In a brief lecture yesterday, I was reminded of the basics of demography: birth, migration, and death. The lecturer actually posed the question to us: “where do you want to die?” A new question for me. I had never thought about this before.
What immediately came to my mind was the opening passage of Annie Dillard’s An American Childhood. I had to scrounge around the internet for the exact words. This is what I found (at least part of the opening passage):
“When everything else has gone from my brain — the President’s name, the state capitals, the neighborhoods where I lived, and then my own name and what it was on earth I sought, and then at length the faces of my friends, and finally the faces of my family — when all this has dissolved, what will be left, I believe, is topology: the dreaming memory of land as it lay this way and that.”

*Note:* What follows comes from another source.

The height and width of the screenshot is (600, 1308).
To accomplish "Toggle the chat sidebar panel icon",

I always had wondered if Dillard (not trained in physical sciences) had meant to use the word topology or if topography was really the word she wanted; but re-considering it now, I think topology is more significant…it relates to the interconnectedness of space. As a planner, I can appreciate it more than the surface-deep description that topography provides.

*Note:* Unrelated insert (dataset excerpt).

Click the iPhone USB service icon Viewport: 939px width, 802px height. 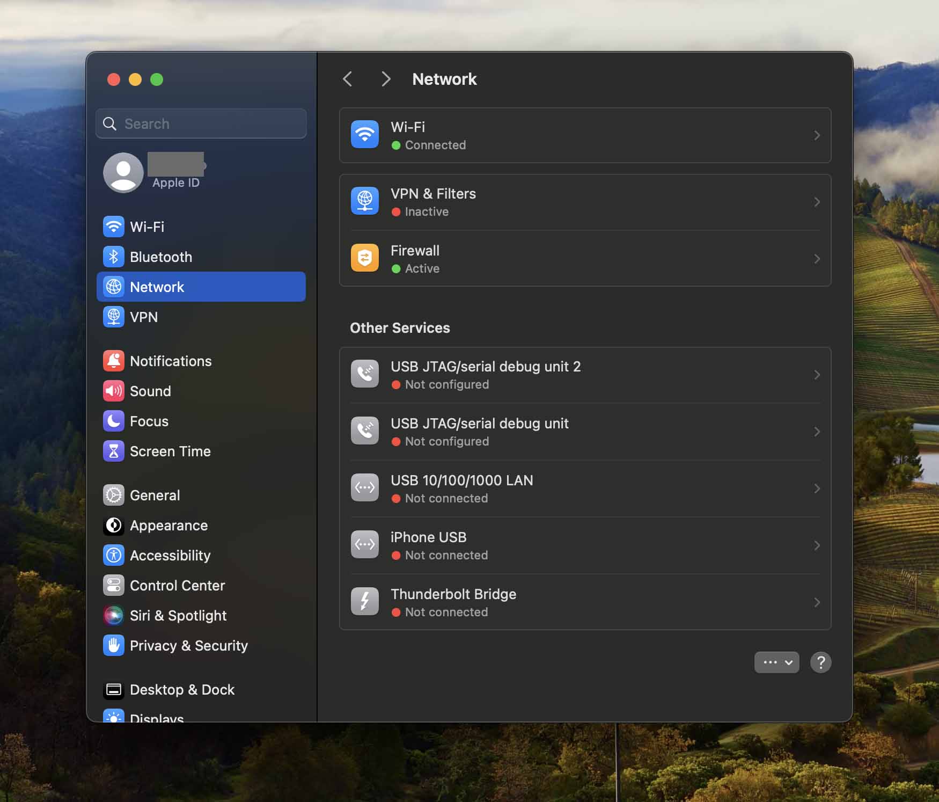coord(364,544)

Back to death: I’ve realized that I feel deeply connected to certain landscapes (and not as much others), but I think I would want to die in a landscape I loved. In an increasingly aging society, providing opportunities to connect with nature, not hospital rooms, is essential. In the Netherlands, there are a number of researchers focused on Healthy Ageing– an effort to extend and enhance the quality of life for those eldest in our society. Access to nature is certainly part of it.